→ **Exercise brief**
Please write the following entries out once more, exactly.
### Record excerpts ###
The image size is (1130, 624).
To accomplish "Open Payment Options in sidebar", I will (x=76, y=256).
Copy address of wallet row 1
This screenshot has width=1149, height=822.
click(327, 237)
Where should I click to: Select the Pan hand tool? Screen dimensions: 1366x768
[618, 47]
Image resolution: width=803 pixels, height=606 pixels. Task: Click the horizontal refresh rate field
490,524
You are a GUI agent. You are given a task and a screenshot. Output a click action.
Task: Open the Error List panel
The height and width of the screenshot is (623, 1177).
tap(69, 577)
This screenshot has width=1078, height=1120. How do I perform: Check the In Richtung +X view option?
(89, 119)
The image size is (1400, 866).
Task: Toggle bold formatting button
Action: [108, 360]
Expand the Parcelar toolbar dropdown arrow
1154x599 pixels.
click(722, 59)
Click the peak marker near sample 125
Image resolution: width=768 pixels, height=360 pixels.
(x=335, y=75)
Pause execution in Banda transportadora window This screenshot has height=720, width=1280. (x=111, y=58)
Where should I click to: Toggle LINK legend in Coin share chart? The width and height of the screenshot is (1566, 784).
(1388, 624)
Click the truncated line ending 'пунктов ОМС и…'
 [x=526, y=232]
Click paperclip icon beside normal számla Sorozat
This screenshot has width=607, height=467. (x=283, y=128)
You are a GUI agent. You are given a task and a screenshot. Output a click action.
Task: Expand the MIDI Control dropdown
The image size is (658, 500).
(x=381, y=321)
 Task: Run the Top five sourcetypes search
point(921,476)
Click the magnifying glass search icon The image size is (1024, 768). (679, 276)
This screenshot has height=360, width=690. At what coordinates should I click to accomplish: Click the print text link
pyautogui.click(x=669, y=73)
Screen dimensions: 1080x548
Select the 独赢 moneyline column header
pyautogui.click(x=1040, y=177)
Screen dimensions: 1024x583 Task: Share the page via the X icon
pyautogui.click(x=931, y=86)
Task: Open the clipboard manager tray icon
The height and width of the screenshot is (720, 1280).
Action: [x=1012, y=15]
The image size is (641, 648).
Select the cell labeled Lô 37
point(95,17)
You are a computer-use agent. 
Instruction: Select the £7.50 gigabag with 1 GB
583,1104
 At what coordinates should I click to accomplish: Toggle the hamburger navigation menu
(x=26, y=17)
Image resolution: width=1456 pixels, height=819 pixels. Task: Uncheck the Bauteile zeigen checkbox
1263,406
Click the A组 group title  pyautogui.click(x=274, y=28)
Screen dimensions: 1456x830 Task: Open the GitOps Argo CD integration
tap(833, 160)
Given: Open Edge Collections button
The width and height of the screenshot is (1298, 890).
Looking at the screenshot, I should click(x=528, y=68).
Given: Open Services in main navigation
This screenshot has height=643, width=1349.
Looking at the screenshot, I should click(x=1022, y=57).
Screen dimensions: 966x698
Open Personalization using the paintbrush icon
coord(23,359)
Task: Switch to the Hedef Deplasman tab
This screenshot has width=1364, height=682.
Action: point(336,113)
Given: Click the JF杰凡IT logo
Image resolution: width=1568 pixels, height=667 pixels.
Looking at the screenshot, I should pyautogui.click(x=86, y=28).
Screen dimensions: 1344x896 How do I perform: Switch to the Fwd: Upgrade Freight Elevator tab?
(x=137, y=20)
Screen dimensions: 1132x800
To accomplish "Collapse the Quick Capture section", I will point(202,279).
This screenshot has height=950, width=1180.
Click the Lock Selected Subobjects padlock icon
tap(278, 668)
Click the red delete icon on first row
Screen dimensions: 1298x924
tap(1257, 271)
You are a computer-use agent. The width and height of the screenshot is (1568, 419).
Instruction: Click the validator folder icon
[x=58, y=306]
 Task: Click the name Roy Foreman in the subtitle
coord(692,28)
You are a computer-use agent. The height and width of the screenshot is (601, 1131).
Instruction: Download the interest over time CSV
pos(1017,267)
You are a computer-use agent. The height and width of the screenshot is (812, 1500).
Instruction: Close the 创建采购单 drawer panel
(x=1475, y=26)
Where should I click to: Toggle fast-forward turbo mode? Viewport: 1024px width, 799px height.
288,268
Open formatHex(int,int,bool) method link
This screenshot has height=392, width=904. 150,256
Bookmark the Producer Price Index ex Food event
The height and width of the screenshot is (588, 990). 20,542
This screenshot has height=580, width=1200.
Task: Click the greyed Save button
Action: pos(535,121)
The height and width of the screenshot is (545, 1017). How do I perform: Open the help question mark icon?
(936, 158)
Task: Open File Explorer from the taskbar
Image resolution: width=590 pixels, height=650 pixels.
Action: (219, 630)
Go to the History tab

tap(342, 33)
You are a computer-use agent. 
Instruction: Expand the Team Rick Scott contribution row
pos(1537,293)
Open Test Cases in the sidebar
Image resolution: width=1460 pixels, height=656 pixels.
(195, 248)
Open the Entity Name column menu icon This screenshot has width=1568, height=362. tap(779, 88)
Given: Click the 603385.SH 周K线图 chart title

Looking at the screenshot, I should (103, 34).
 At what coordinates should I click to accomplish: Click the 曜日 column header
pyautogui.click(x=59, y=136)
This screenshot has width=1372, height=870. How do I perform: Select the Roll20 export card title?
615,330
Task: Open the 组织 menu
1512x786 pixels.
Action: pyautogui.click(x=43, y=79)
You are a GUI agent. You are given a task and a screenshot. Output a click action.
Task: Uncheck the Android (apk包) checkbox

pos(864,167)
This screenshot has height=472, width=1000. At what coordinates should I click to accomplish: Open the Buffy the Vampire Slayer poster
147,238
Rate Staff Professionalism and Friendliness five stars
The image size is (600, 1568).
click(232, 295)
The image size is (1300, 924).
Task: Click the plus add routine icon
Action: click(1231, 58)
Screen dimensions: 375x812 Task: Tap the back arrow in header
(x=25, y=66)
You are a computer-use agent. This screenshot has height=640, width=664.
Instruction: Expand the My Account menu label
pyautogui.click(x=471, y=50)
###
→ **Response to this exercise**
The image size is (1130, 624).
To accomplish "Open Payment Options in sidebar", I will (x=76, y=256).
Copy address of wallet row 1
This screenshot has width=1149, height=822.
click(327, 237)
Where should I click to: Select the Pan hand tool? Screen dimensions: 1366x768
[618, 47]
Image resolution: width=803 pixels, height=606 pixels. Task: Click the horizontal refresh rate field
490,524
You are a GUI agent. You are given a task and a screenshot. Output a click action.
Task: Open the Error List panel
The height and width of the screenshot is (623, 1177).
tap(69, 577)
This screenshot has width=1078, height=1120. How do I perform: Check the In Richtung +X view option?
(89, 119)
The image size is (1400, 866).
Task: Toggle bold formatting button
Action: [108, 360]
Expand the Parcelar toolbar dropdown arrow
1154x599 pixels.
click(722, 59)
Click the peak marker near sample 125
Image resolution: width=768 pixels, height=360 pixels.
(x=335, y=75)
Pause execution in Banda transportadora window This screenshot has height=720, width=1280. (x=111, y=58)
Where should I click to: Toggle LINK legend in Coin share chart? The width and height of the screenshot is (1566, 784).
(1388, 624)
Click the truncated line ending 'пунктов ОМС и…'
 [x=526, y=232]
Click paperclip icon beside normal számla Sorozat
This screenshot has width=607, height=467. (x=283, y=128)
You are a GUI agent. You are given a task and a screenshot. Output a click action.
Task: Expand the MIDI Control dropdown
The image size is (658, 500).
(x=381, y=321)
 Task: Run the Top five sourcetypes search
point(921,476)
Click the magnifying glass search icon The image size is (1024, 768). (679, 276)
This screenshot has height=360, width=690. At what coordinates should I click to accomplish: Click the print text link
pyautogui.click(x=669, y=73)
Screen dimensions: 1080x548
Select the 独赢 moneyline column header
pyautogui.click(x=1040, y=177)
Screen dimensions: 1024x583 Task: Share the page via the X icon
pyautogui.click(x=931, y=86)
Task: Open the clipboard manager tray icon
The height and width of the screenshot is (720, 1280).
Action: [x=1012, y=15]
The image size is (641, 648).
Select the cell labeled Lô 37
point(95,17)
You are a computer-use agent. 
Instruction: Select the £7.50 gigabag with 1 GB
583,1104
 At what coordinates should I click to accomplish: Toggle the hamburger navigation menu
(x=26, y=17)
Image resolution: width=1456 pixels, height=819 pixels. Task: Uncheck the Bauteile zeigen checkbox
1263,406
Click the A组 group title  pyautogui.click(x=274, y=28)
Screen dimensions: 1456x830 Task: Open the GitOps Argo CD integration
tap(833, 160)
Given: Open Edge Collections button
The width and height of the screenshot is (1298, 890).
Looking at the screenshot, I should click(x=528, y=68).
Given: Open Services in main navigation
This screenshot has height=643, width=1349.
Looking at the screenshot, I should click(x=1022, y=57).
Screen dimensions: 966x698
Open Personalization using the paintbrush icon
coord(23,359)
Task: Switch to the Hedef Deplasman tab
This screenshot has width=1364, height=682.
Action: point(336,113)
Given: Click the JF杰凡IT logo
Image resolution: width=1568 pixels, height=667 pixels.
Looking at the screenshot, I should pyautogui.click(x=86, y=28).
Screen dimensions: 1344x896 How do I perform: Switch to the Fwd: Upgrade Freight Elevator tab?
(x=137, y=20)
Screen dimensions: 1132x800
To accomplish "Collapse the Quick Capture section", I will point(202,279).
This screenshot has height=950, width=1180.
Click the Lock Selected Subobjects padlock icon
tap(278, 668)
Click the red delete icon on first row
Screen dimensions: 1298x924
tap(1257, 271)
You are a computer-use agent. The width and height of the screenshot is (1568, 419).
Instruction: Click the validator folder icon
[x=58, y=306]
 Task: Click the name Roy Foreman in the subtitle
coord(692,28)
You are a computer-use agent. The height and width of the screenshot is (601, 1131).
Instruction: Download the interest over time CSV
pos(1017,267)
You are a computer-use agent. The height and width of the screenshot is (812, 1500).
Instruction: Close the 创建采购单 drawer panel
(x=1475, y=26)
Where should I click to: Toggle fast-forward turbo mode? Viewport: 1024px width, 799px height.
288,268
Open formatHex(int,int,bool) method link
This screenshot has height=392, width=904. 150,256
Bookmark the Producer Price Index ex Food event
The height and width of the screenshot is (588, 990). 20,542
This screenshot has height=580, width=1200.
Task: Click the greyed Save button
Action: pos(535,121)
The height and width of the screenshot is (545, 1017). How do I perform: Open the help question mark icon?
(936, 158)
Task: Open File Explorer from the taskbar
Image resolution: width=590 pixels, height=650 pixels.
Action: (219, 630)
Go to the History tab

tap(342, 33)
You are a computer-use agent. 
Instruction: Expand the Team Rick Scott contribution row
pos(1537,293)
Open Test Cases in the sidebar
Image resolution: width=1460 pixels, height=656 pixels.
(195, 248)
Open the Entity Name column menu icon This screenshot has width=1568, height=362. tap(779, 88)
Given: Click the 603385.SH 周K线图 chart title

Looking at the screenshot, I should (103, 34).
 At what coordinates should I click to accomplish: Click the 曜日 column header
pyautogui.click(x=59, y=136)
This screenshot has width=1372, height=870. How do I perform: Select the Roll20 export card title?
615,330
Task: Open the 组织 menu
1512x786 pixels.
Action: pyautogui.click(x=43, y=79)
You are a GUI agent. You are given a task and a screenshot. Output a click action.
Task: Uncheck the Android (apk包) checkbox

pos(864,167)
This screenshot has height=472, width=1000. At what coordinates should I click to accomplish: Open the Buffy the Vampire Slayer poster
147,238
Rate Staff Professionalism and Friendliness five stars
The image size is (600, 1568).
click(232, 295)
The image size is (1300, 924).
Task: Click the plus add routine icon
Action: click(1231, 58)
Screen dimensions: 375x812 Task: Tap the back arrow in header
(x=25, y=66)
You are a computer-use agent. This screenshot has height=640, width=664.
Instruction: Expand the My Account menu label
pyautogui.click(x=471, y=50)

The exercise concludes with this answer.